We live in an age of threats to global peace and stability.
The myths and illusions concerning the Labour Party have an extraordinary
tenacity. Despite betrayals by its leaders, repeated electoral disasters, it
has been the renewed confidence of each new generation that has kept the Labour
Party alive all these years. The facts of life have been against them but their
self-sacrificing work has ensured the continuation of the party and has never
altered their conviction that continuous effort would bring about the
conversion of the Labour Party to a firm socialist commitment. Yet in the real
world, capitalism hooks up with any government that protects its investments -
from military dictatorships to Islamic republics to whatever you want to call
the Labour Party.
Corbyn’s supporters reflect this naïve trust in the party.
Decades ago most biggish towns had their local labour paper, produced by the
constituency Party, they had an active Trades Council who could count on a wide
support. How many of such papers exist today? Are there any Trades Council that
is more than just a rubber stamp these days? Those who continue to believe in
the viability of the Labour Party as a political force for the achievement of
socialism are today confronted with more serious questions than ever before.
Evidence of Labour governments being weak, timid and wholly reformist is very
evident everywhere and at every level. The Labour Party is a massive
institutional obstacle to the achievement of socialism.
Nor can any review of the Left outside the Labour Party can
offer anything but yet more pessimism. The combined political impact of these
groups is very limited, except in those situations where the mainstream of the
labour movement is also moving in their direction. Workers are more likely to
support the status quo or reactionary ideas when we are being cowed by our
bosses and divided against each other. It's when we start figuring out how to
come together and resist that many of us become more politically open to
radical politics.
What we need are new styles of approach as socialists: new
methods of organisation: new forms of socialist agitation; but how and in what
ways the old techniques and organisational forms can be supplanted are not easy
questions to answer. Words alone will not suffice. There must, it should go
without saying, be intensive discussion of the problems at all levels; but it
will be in the practical achievement of unity and common action that the shape
and form of the future movement will emerge. It will be an exploration in
practice. The workers would do a much better job, not the class as it exists
right now, but the one that can come into being through future struggles. Socialism
isn't based on the premise that people are the same, only that they have the
same rights and resources. Socialism is a society run by and for people. Socialism
could liberate billions of individuals. Socialism is about extending democracy
- by extending popular decision-making into arenas currently controlled by
unelected institutions like corporations by creating many new democratic
institutions such as neighbourhood assemblies and workplace committees. Capitalism
keeps pushing new generations to look to an alternative. Socialism is about
expanding social movements into a full participatory democracy.

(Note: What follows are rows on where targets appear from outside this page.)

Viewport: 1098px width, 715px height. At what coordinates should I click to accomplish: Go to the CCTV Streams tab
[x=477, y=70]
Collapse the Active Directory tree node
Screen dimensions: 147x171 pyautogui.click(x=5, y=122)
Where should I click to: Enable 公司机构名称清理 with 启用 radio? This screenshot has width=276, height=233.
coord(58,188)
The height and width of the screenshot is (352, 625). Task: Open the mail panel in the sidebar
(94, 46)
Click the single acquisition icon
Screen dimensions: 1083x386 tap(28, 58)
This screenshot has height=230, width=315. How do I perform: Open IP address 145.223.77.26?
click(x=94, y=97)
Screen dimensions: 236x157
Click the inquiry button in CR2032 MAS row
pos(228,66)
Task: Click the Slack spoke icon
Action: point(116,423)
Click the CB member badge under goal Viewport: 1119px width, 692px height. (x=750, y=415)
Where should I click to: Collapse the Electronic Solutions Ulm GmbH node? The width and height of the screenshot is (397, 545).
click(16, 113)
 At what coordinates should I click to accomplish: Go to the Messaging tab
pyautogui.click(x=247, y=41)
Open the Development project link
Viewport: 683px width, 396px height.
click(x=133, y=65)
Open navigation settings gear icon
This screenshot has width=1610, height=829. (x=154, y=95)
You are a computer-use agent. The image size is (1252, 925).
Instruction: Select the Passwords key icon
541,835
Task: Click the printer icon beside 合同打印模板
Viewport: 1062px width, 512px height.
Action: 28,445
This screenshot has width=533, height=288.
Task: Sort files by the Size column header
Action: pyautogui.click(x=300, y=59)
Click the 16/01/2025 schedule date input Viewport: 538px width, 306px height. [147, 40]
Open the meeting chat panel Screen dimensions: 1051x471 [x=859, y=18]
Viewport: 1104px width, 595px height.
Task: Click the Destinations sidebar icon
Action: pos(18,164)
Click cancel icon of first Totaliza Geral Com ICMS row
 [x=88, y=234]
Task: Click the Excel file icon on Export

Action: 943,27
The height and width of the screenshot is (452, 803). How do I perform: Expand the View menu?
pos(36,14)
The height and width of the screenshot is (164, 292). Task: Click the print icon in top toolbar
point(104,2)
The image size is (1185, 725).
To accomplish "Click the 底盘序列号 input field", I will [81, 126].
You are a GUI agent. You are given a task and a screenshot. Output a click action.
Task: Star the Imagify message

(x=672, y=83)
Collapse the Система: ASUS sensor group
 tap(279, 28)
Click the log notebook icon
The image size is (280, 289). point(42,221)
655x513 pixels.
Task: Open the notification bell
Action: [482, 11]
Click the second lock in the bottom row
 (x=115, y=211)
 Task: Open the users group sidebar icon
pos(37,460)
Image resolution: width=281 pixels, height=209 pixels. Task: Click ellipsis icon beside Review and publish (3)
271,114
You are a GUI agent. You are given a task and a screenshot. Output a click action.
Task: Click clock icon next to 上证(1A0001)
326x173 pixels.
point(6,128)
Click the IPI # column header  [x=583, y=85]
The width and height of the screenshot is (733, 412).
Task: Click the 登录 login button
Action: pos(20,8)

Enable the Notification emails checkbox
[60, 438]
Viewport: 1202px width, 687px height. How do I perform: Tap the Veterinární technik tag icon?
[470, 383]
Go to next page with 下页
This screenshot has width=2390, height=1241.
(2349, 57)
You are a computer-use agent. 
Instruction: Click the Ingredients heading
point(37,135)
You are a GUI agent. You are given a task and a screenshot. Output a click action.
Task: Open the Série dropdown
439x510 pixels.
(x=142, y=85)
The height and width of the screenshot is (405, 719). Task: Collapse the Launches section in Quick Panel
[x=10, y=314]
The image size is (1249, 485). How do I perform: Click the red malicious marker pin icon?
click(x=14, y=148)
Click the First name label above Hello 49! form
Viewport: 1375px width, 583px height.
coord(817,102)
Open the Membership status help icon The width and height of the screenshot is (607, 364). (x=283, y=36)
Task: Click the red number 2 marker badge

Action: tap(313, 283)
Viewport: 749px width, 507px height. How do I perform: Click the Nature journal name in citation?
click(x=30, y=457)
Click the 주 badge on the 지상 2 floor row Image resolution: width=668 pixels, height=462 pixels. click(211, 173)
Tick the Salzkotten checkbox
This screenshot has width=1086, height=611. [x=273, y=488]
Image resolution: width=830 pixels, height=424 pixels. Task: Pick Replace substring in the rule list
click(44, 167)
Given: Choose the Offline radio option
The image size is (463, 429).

For eons our ancestors knew all about how to get along
without killing each other and destroying the environment. Only with the advent
of class society did competition and "winning" replace cooperation
and sharing as the primary ethos. And now class society has finished its
evolutionary mission, allowing us to return to our anthropological roots.
People don't realize that they have been conditioned to suspend their common
sense. We don't understand that capitalism is invalid but sustained by ignoring
its horrendous side effects e.g. the poor, crime, endless war, disease and
destruction of ecospheres. Everything is One Thing – Capitalism and there is
only one solution – Socialism. The Spanish left party, Podemos, had a slogan
“one foot in the parliament, one hundred on the streets.”